Zombies Ate My Neighbors
We’re not quite sure how Zombies Ate My Neighbors retains such a cult status today while its sequel, Ghoul Patrol, was largely ignored – apparently Ghoul Patrol was actually a separate game but rushed to release and billed as a sequel after Zombies received moderate success. The game’s core mechanics of cooperative action and insane enemy ranks (remember the giant baby?) worked incredibly well. The game ended up being one of the best games for the SNES, which already had an exhaustive list of classic games.
Couch coop shooters against monsters continue to live on in games like Left 4 Dead or Warhammer: End of Times – Vermintide, but we say it’s time for a true Zombies Ate My Neighbors 2. Unfortunately since Lucasarts is now defunct, this will likely never happen.
Phantasmagoria
In the 90s there were a flood of rudimentary point and click adventures made impressive through the use of full motion video (FMV) or prerendered scenes. 7th Guest… The Harvester… Bad Mojo… They just kept coming for a while but we always had a soft spot for the camp of the Phantasmagoria series with their outlandish death cutscenes and, well, “Skinemax” sequences that popped up surprisingly in the sequel.

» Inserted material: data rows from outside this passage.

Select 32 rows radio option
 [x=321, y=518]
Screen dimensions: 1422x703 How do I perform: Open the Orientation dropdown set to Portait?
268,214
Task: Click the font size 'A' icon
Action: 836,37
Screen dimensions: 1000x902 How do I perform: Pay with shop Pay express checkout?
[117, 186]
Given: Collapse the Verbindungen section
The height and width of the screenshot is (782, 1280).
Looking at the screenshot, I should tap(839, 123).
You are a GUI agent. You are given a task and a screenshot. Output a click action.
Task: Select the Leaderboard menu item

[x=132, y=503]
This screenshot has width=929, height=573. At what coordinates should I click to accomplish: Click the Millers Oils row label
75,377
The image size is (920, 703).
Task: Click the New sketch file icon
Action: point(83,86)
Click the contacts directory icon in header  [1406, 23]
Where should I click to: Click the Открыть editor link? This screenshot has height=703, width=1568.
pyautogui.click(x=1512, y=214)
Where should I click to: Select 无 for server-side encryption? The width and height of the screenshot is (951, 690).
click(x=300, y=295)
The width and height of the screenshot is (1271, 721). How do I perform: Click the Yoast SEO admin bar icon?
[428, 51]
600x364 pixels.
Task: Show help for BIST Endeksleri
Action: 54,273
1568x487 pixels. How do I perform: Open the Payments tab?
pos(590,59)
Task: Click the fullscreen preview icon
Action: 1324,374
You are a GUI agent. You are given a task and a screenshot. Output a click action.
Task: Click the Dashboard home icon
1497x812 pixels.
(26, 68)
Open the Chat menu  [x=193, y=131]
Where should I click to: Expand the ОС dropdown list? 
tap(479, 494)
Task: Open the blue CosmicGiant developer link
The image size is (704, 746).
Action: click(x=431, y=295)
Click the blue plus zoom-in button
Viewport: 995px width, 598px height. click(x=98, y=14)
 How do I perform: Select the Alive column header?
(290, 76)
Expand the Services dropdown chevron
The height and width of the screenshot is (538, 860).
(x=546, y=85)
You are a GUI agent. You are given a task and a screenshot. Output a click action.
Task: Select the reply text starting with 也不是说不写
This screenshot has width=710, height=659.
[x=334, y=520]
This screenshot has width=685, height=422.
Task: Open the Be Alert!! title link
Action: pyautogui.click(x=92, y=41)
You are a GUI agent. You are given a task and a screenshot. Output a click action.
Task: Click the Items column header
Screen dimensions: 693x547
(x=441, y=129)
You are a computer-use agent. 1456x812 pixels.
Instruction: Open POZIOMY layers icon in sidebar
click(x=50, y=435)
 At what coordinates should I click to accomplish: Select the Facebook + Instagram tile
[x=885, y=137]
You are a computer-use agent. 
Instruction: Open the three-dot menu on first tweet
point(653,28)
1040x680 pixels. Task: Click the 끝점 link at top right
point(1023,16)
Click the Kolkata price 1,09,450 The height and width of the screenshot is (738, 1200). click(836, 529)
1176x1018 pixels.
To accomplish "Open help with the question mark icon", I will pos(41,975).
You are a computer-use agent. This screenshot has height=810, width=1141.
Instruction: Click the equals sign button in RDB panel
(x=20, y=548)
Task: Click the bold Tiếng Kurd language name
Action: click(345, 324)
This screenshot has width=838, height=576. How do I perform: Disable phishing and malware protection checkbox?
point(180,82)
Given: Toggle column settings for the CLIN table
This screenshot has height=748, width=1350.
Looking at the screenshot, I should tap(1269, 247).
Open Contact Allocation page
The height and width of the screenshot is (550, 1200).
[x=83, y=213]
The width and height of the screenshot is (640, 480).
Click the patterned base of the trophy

Now is the perfect time for a series like this to make a return. They could even TellTale’s proven formula of episode content like the Walking Dead or wholly adopt a tongue-in-cheek tone of current shows like Ash vs. Evil Dead or Stan Against Evil. Do some basic stunt casting of a Baldwin brother towards the end of the alphabet (a Stephen or William perhaps), toss in some replayable moments, and an element of something R rated like a heroine running around in a towel, you’re done. After all it worked for Until Dawn.
Smash TV!
“Big money! Big prizes! I love it!” All of these years later I can still distinctly hear the booming announcer of Smash TV that thunderously echoed over every arcade I ever visited. Smash TV was the video game equivalent of Running Man with the humor of Robocop (“I’d buy that for a dollar!”). Smash TV was one of our first twin stick shooter experiences and the fact that it was designed for coop meant it got a lot of attention from us growing up.
The follow up, Total Carnage, was visually stunning in its own right but always ended up frustrating us because we could never make it into the infamous Pleasure Dome. Regardless, the original’s game show aesthetic was a better format for this chaos that a non-descript warscape. The fact there has not been a follow up seems like a tragedy to us at it wouldn’t be that hard. The Binding of Isaac lifted much of the playbook from the top down twin stick approach but added in randomization, crazier weapons, and even promised coop play but that was largely underdeveloped. This wouldn’t be a hard thing to recreate and it’s time we got another chance to take down 80s most notorious final boss, Mr. Big. Besides, the conceit of a world that relishes a macabre game show like Smash TV seems oddly fitting for a Trump America. Lean into it!
Goonies
Goonies never die, they just age into obscurity. Yes, we’ve long abandoned the ill-conceived pipedream of a Spielberg / Donner sequel to Goonies (you know it would be just awful). But there’s no reason why the adventures of Mikey, Data, Mouth, and Chunk couldn’t be told as a game.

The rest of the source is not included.